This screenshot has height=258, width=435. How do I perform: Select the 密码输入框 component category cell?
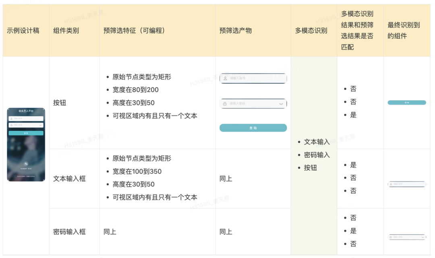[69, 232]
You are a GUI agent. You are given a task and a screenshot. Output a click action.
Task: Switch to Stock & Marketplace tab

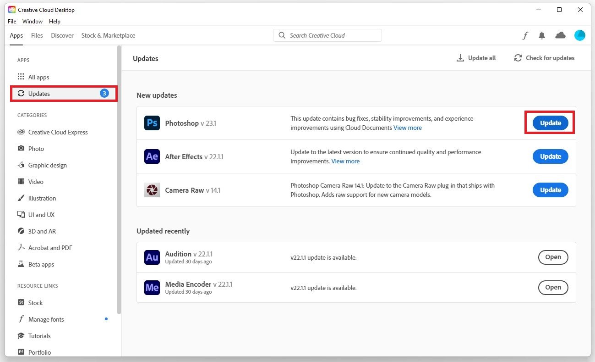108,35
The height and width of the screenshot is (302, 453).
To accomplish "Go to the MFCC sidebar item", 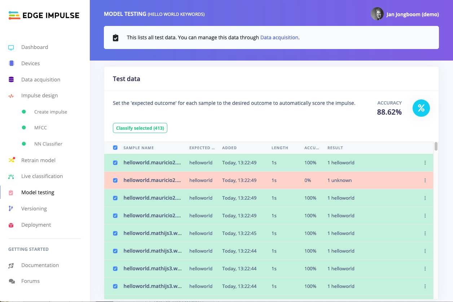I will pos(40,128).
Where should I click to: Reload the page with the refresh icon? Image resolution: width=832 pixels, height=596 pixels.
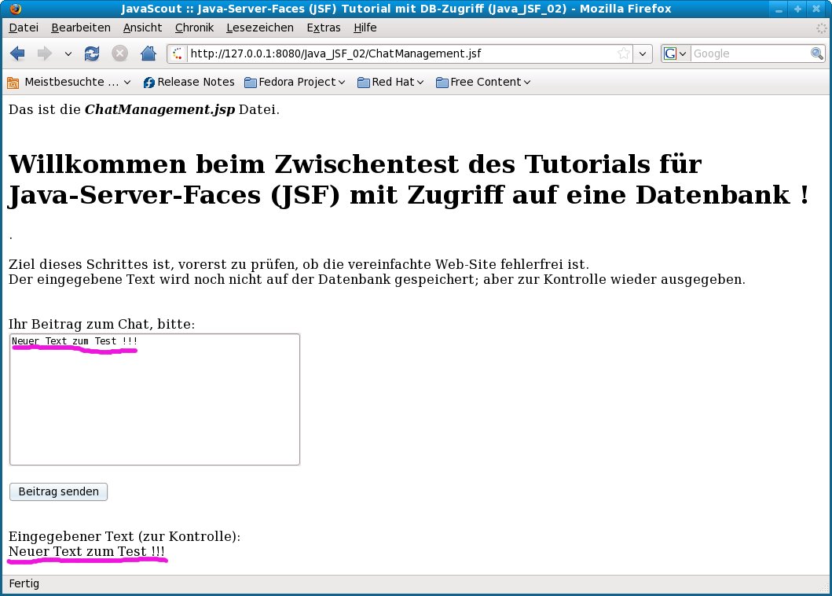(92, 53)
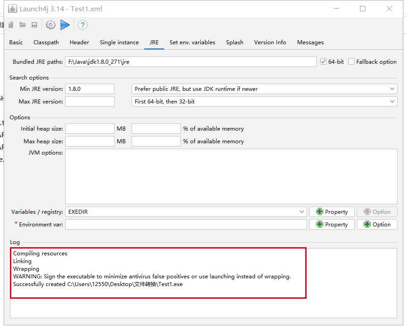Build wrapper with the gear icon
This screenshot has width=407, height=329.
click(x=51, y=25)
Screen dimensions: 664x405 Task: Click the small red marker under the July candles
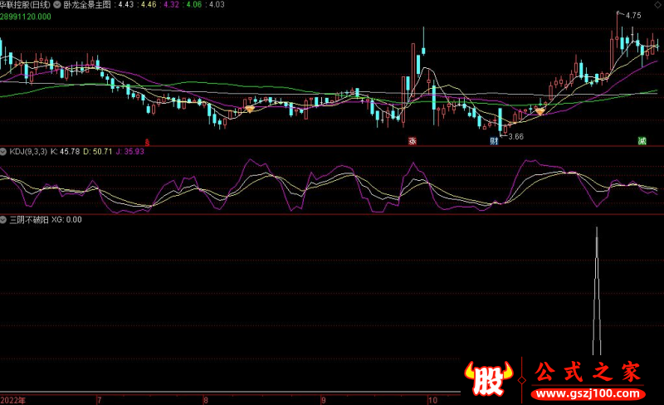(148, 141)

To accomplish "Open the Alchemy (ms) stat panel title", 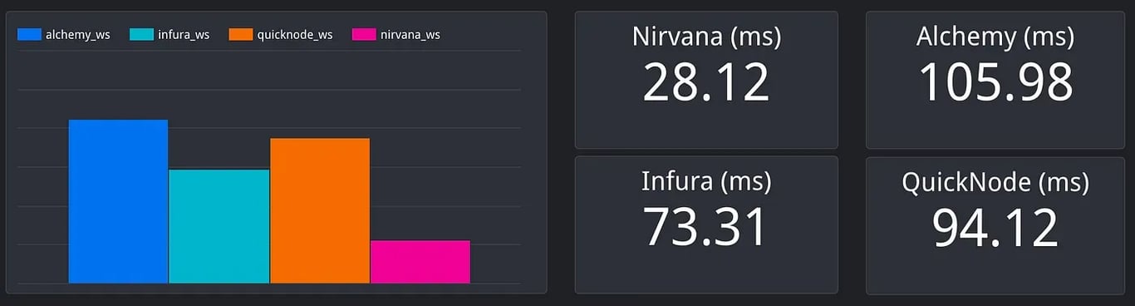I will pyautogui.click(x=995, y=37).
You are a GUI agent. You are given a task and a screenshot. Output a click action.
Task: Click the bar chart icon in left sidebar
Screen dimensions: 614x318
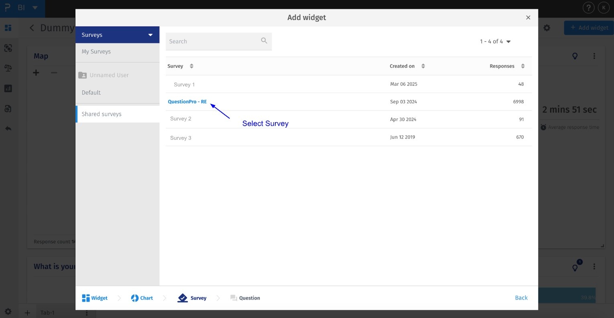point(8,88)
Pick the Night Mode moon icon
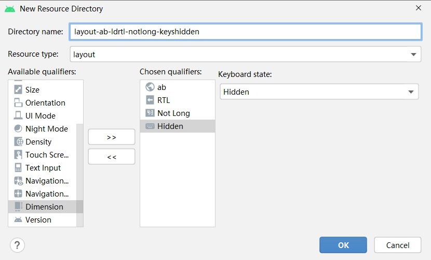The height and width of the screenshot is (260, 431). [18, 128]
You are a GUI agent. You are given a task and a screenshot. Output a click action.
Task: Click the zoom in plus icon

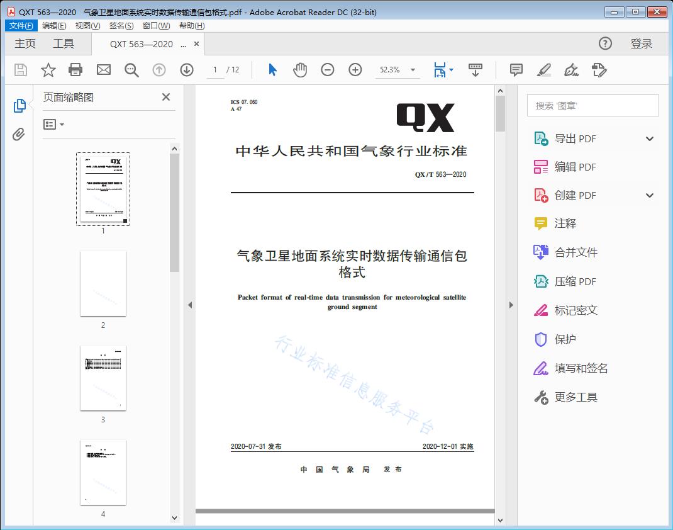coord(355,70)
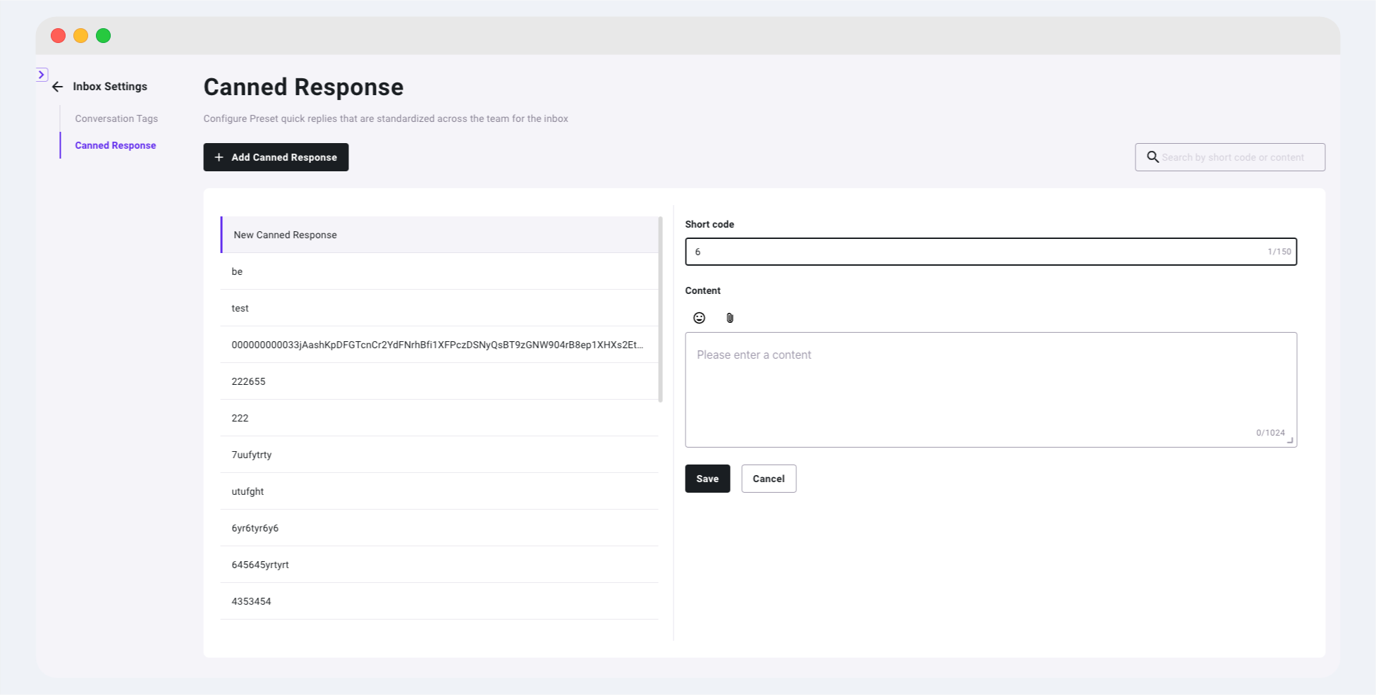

## Problem requirements
Copy the lines exactly. Start at the line with "Pick the Night Mode moon icon", end at the last line above, include both, and omit all pictures.

## Your solution
Pick the Night Mode moon icon
The height and width of the screenshot is (260, 431). [18, 128]
You are a GUI agent. You are given a task and a screenshot. Output a click action.
Task: Click the zoom in plus icon

coord(355,70)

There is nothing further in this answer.